Each seller is highly motivated to develop unique value propositions that cannot be provided via the “all-leveling” Exchange system, thus undermining the “unique value” model and resulting in mass defection of sellers in search of other ways to compete. If sellers don’t do this, they must then reduce price in order to be perceived by the buyer as the lowest-priced alternatives. Since prices are “perfect” and visible to the buyer, he will make a rational decision and acquire the cheapest solution. Price becomes king once all other factors surrounding the product and price become non-competitive differentiators. The seller, whose margins are continuously eroded in the Exchange model, becomes more and more motivated to defect from the standard model and move to a more strategic model that focuses on relationships -- Collaborative Commerce.

Another way to look at the situation created by Internet Trading Exchanges is to see the very introduction of such portals as inserting a new company between buyer and seller. Therefore, the standard portal model presents a more complicated value chain!

The Law of Entropy states that all things tend toward chaos when left alone. In this sense, chaos represents the simplest form of structure. When man builds things, we might think that they are simple in nature, but to the universe they are complex. Why then are we allowing ourselves to make things more complex than they already are? Given a chance, entropy will force the introduction of simpler models. Darwin will even assist.

Instead of allowing these laws of nature to take place, we should be finding ways to truly simplify processes through Collaborative Commerce. With Collaborative Commerce there is no requirement for a middleman.

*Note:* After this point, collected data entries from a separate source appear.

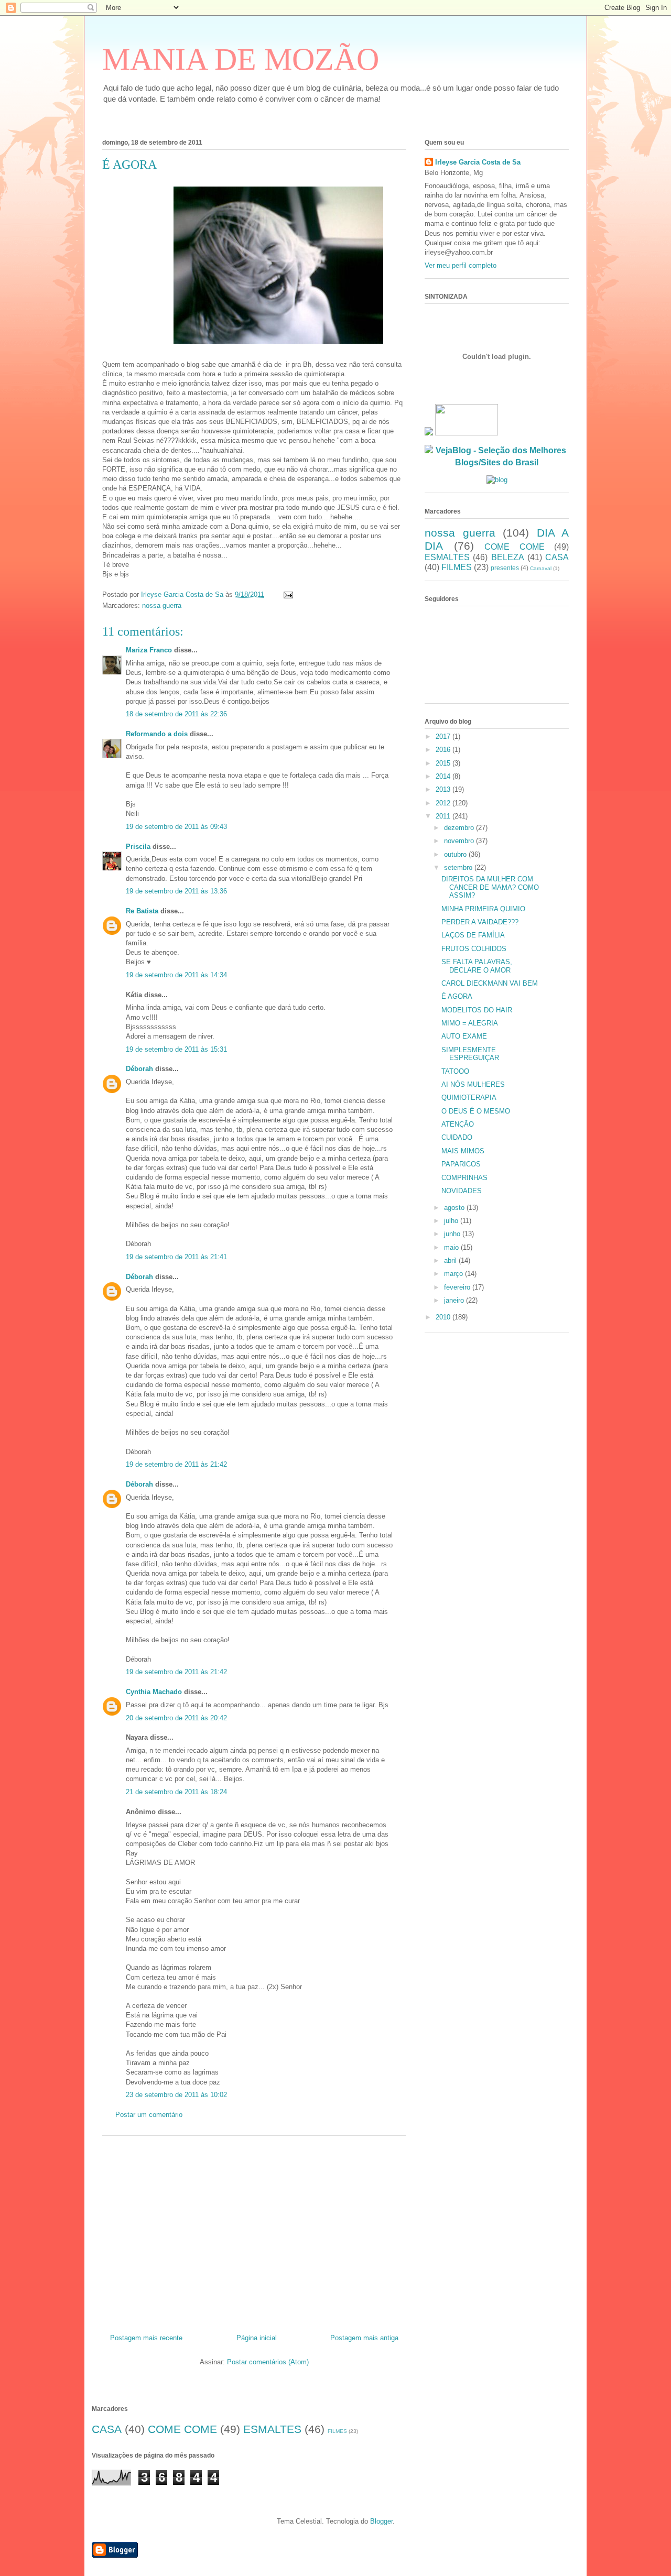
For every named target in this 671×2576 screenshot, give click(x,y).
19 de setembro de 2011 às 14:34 (176, 975)
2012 (444, 803)
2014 (444, 776)
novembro (460, 841)
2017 (444, 736)
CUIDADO (456, 1137)
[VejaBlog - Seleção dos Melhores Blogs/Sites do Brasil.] (497, 454)
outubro (456, 854)
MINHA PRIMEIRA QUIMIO (483, 909)
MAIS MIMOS (462, 1151)
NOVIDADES (461, 1191)
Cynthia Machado (154, 1692)
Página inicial (256, 2338)
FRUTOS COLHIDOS (473, 949)
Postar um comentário (148, 2115)
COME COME (514, 546)
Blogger (381, 2521)
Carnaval (540, 568)
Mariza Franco (149, 650)
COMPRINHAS (464, 1178)
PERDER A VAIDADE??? (479, 922)
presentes (505, 567)
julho (452, 1221)
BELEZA (507, 557)
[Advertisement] (254, 2230)
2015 (444, 763)
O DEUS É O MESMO (475, 1111)
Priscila (138, 846)
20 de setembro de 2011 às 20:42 (176, 1718)
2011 (444, 816)
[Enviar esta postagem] (287, 594)
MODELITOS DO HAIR (476, 1010)
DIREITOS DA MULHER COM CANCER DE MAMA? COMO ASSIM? (490, 887)
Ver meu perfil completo (460, 265)
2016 (444, 750)
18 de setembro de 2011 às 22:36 (176, 714)
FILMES (456, 567)
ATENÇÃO (457, 1124)
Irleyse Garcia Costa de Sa (478, 162)
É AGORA (456, 996)
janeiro (455, 1300)
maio (452, 1247)
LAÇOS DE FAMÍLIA (473, 935)
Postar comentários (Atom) (268, 2362)
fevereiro (458, 1287)
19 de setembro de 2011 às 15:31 (176, 1049)
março (454, 1274)
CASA (557, 557)
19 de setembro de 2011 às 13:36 (176, 891)
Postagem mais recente (146, 2338)
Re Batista (142, 911)
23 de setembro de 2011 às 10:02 (176, 2095)
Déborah (139, 1069)
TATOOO (455, 1071)
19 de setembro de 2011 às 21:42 (176, 1464)
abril (451, 1260)
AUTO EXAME (464, 1036)
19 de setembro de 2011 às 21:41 (176, 1257)
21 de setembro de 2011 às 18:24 (176, 1792)
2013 (444, 789)
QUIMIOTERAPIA (468, 1097)
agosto (455, 1207)
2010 (444, 1317)
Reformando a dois (157, 734)
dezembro (460, 828)
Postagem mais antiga (364, 2338)
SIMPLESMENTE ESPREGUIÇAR (470, 1054)
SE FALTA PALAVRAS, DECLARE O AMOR (476, 966)
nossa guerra (161, 605)
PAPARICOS (461, 1164)
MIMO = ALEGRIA (469, 1023)
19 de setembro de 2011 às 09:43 (176, 827)
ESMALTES (447, 557)
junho (453, 1234)
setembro (459, 867)
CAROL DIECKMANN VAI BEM (489, 983)
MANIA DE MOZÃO (240, 59)
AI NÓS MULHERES (473, 1084)
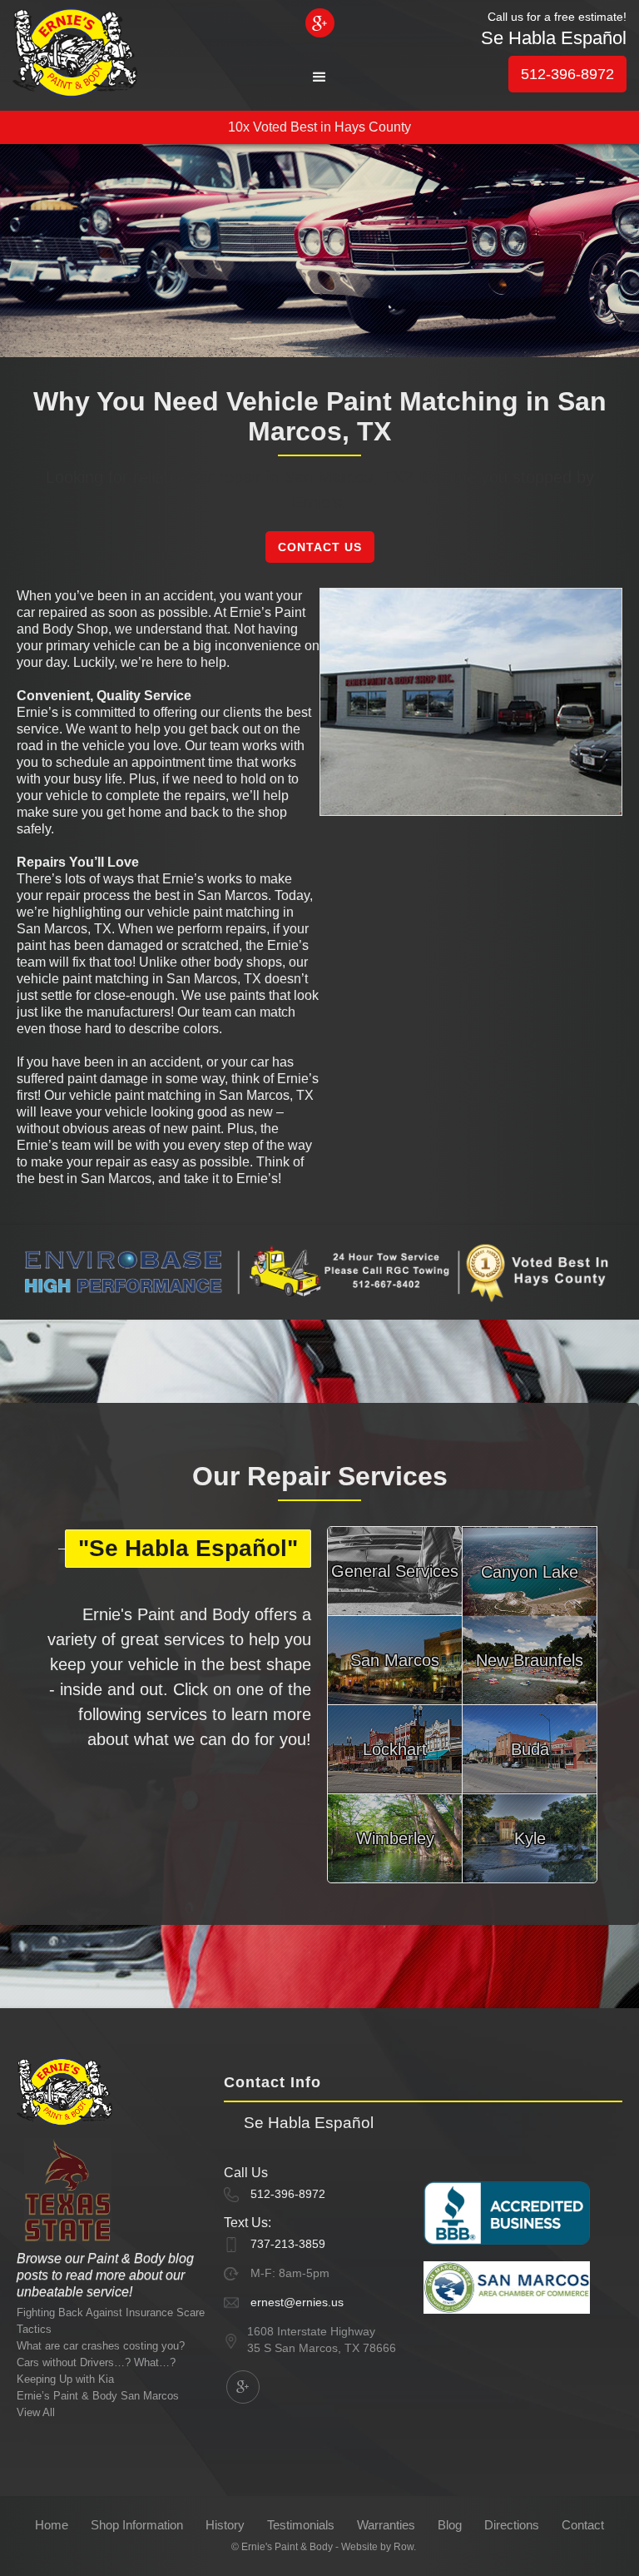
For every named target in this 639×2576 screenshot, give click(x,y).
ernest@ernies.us (297, 2302)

Figure 6: The Fallacy of Perfect Competition

Transactions Are the Focus, Not Forecasts (which generate the transactions)

In both vertical and horizontal Exchange models, the typical focus is on the “customer order” or the transaction itself. For businesses, the life cycle of the customer order has an end date (i.e., we see an end to each customer order in the traditional sense once it is fulfilled). Exchanges, with their focus on the transaction, will continuously reduce transaction costs; eventually those costs will tend to zero. “Eventually” here could be very soon due to the use of Internet technology. As these costs approach zero, the only other alternative for a supplier is to eat into their margins in order to meet lower priced alternatives. This conclusion is both intuitive and logical and is arrived at through the fact that a Trading Exchange is nothing more then an extension of long-existing business processes: the transaction of a purchase order and customer order. These sets of data have remained virtually unchanged ever since their creation.